── Records for processing

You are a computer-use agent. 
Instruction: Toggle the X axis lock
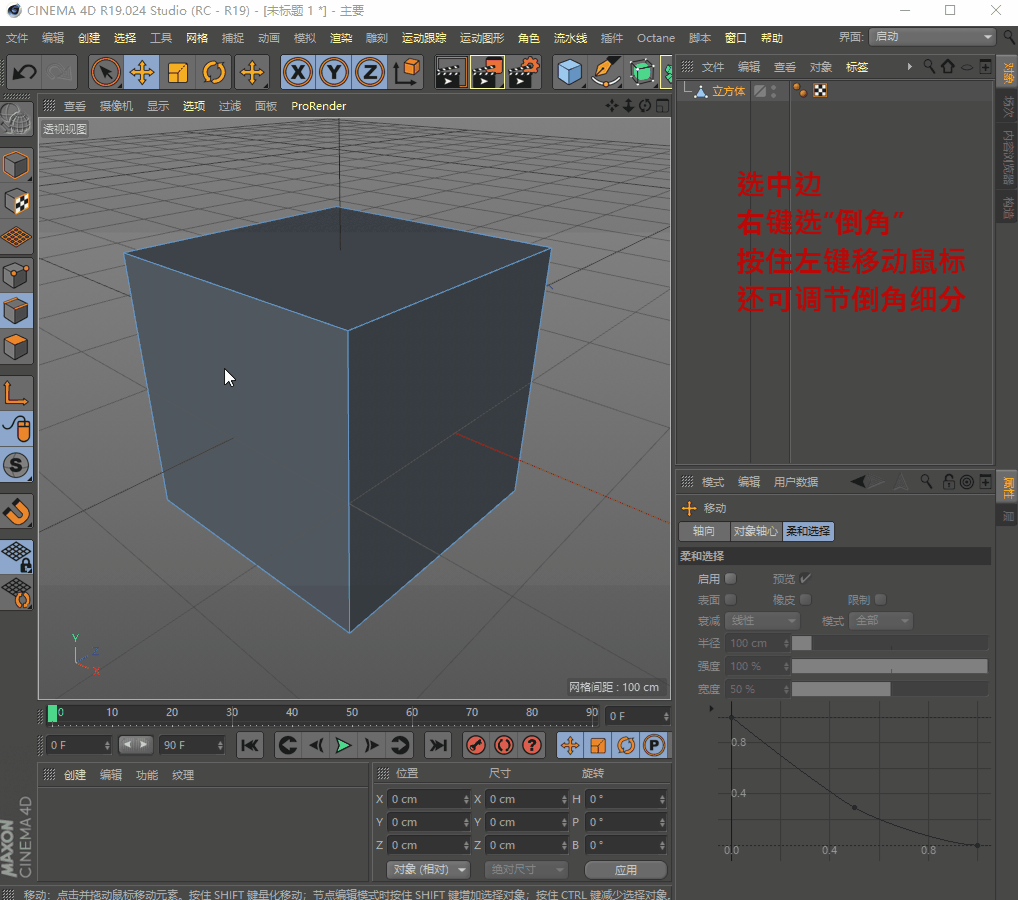(297, 73)
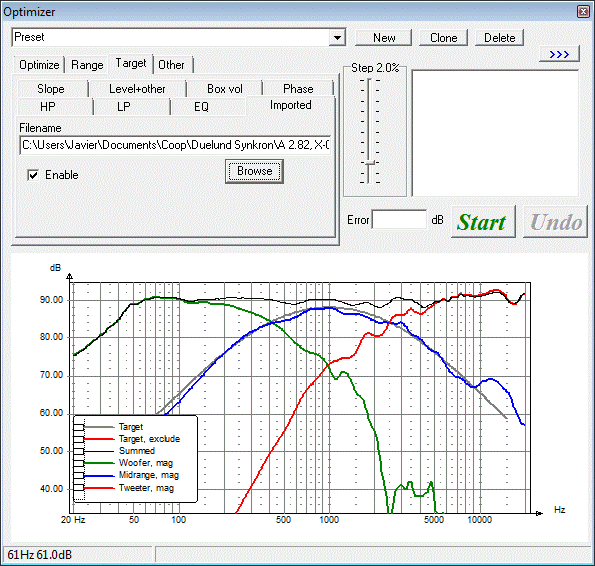Toggle the Woofer, mag legend checkbox
The height and width of the screenshot is (566, 595).
tap(79, 464)
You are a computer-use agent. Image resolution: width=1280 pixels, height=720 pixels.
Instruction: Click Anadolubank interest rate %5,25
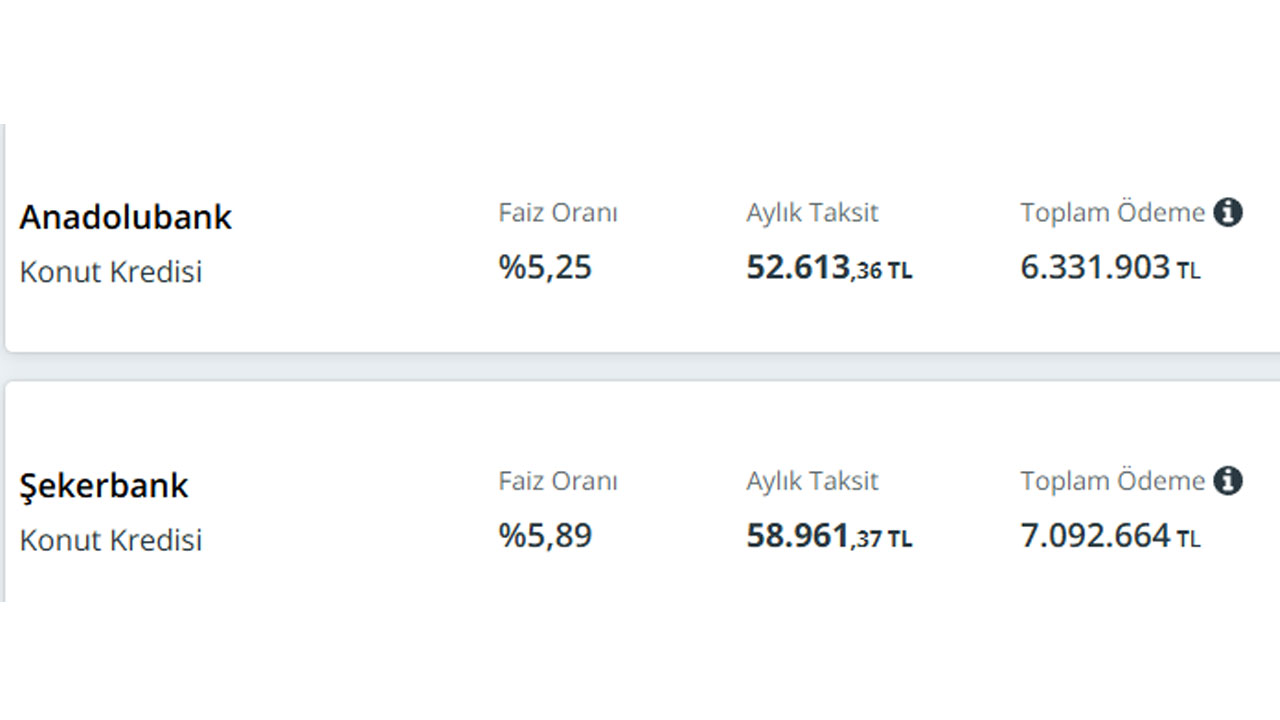(x=546, y=267)
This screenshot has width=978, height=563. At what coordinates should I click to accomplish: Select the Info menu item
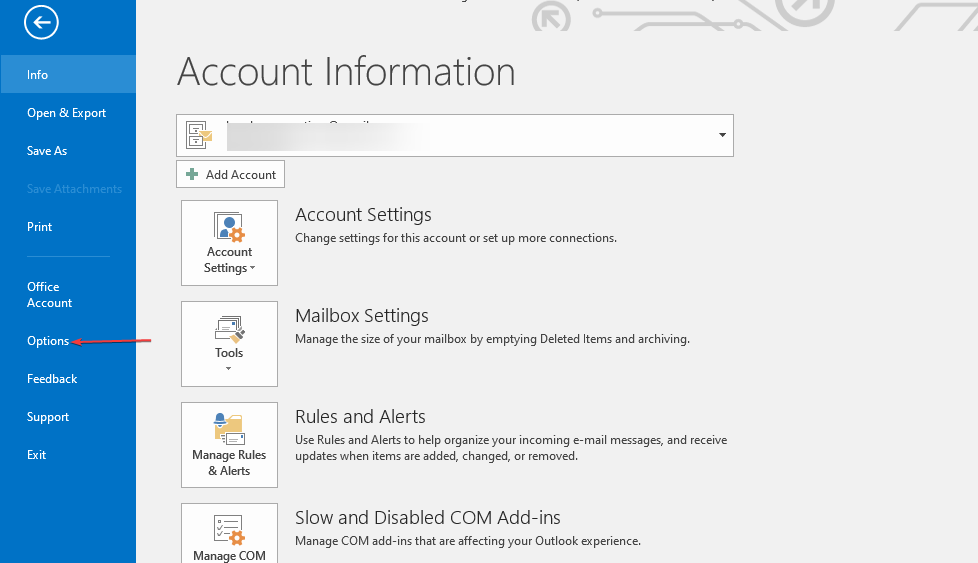[38, 75]
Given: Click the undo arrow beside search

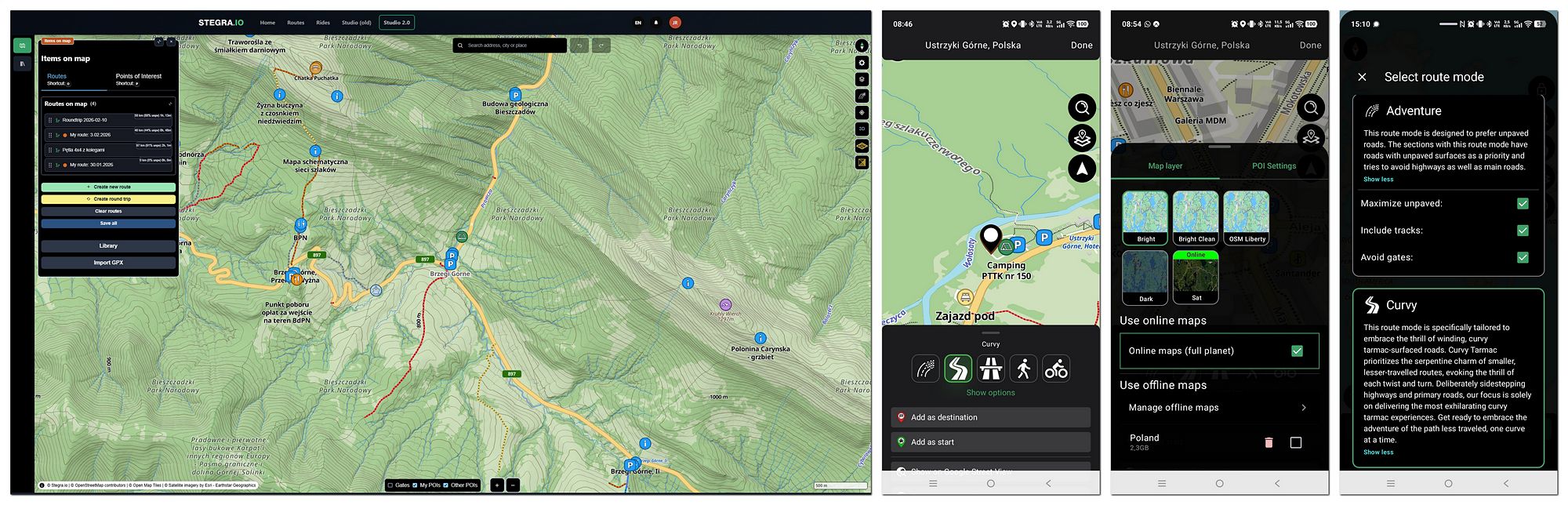Looking at the screenshot, I should [579, 45].
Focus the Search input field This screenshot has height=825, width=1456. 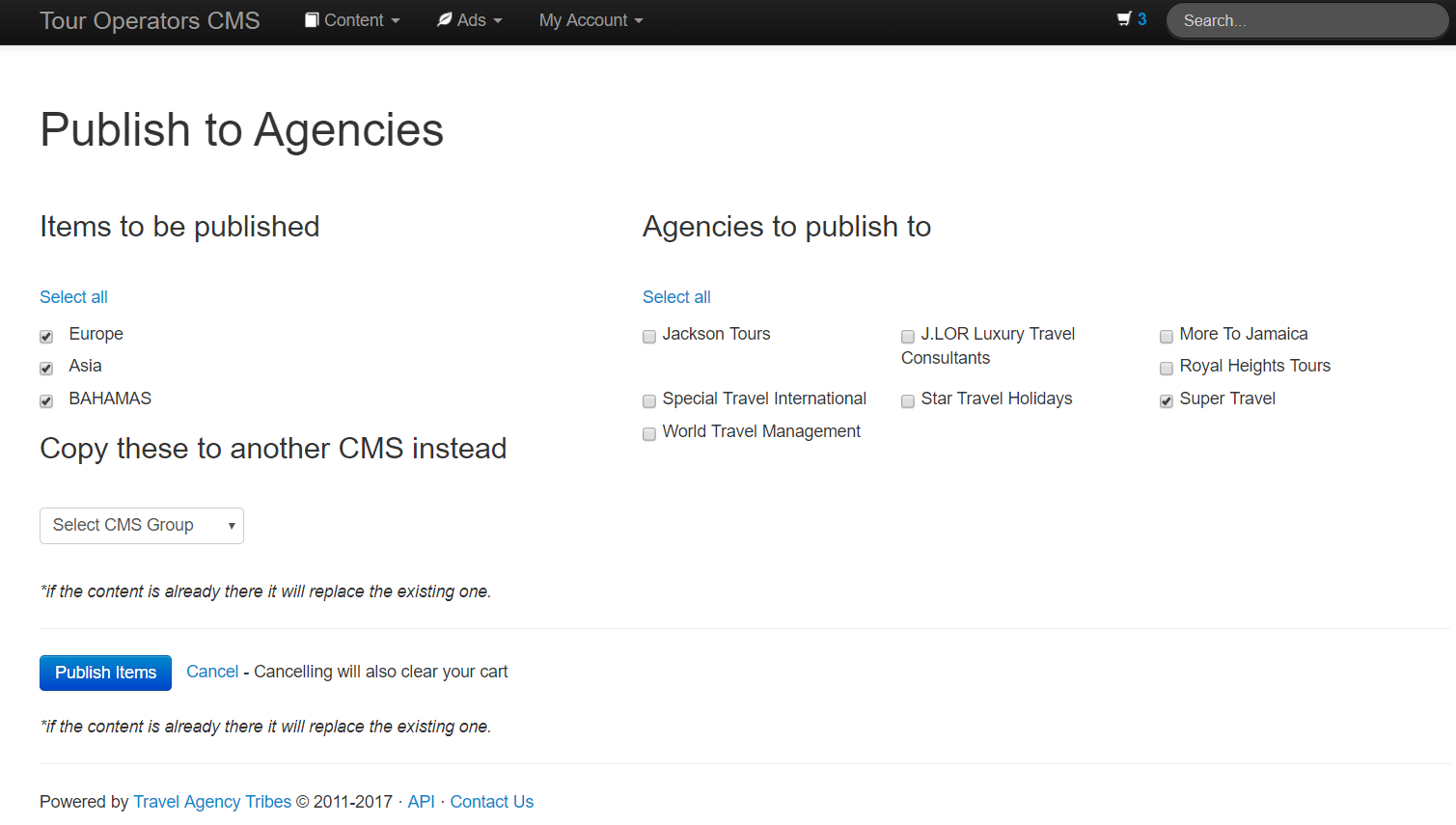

────

▸ **Work task**
Without the pictures, print the records in full, exactly as they appear.

▸ **Written answer**
You are a computer-use agent. 
Instruction: Toggle the X axis lock
(297, 73)
Toggle the Woofer, mag legend checkbox
The height and width of the screenshot is (566, 595).
tap(79, 464)
You are a computer-use agent. Image resolution: width=1280 pixels, height=720 pixels.
Instruction: Click Anadolubank interest rate %5,25
(x=546, y=267)
This screenshot has width=978, height=563. At what coordinates should I click to accomplish: Select the Info menu item
[38, 75]
Given: Click the undo arrow beside search

Looking at the screenshot, I should [579, 45].
Focus the Search input field This screenshot has height=825, width=1456. 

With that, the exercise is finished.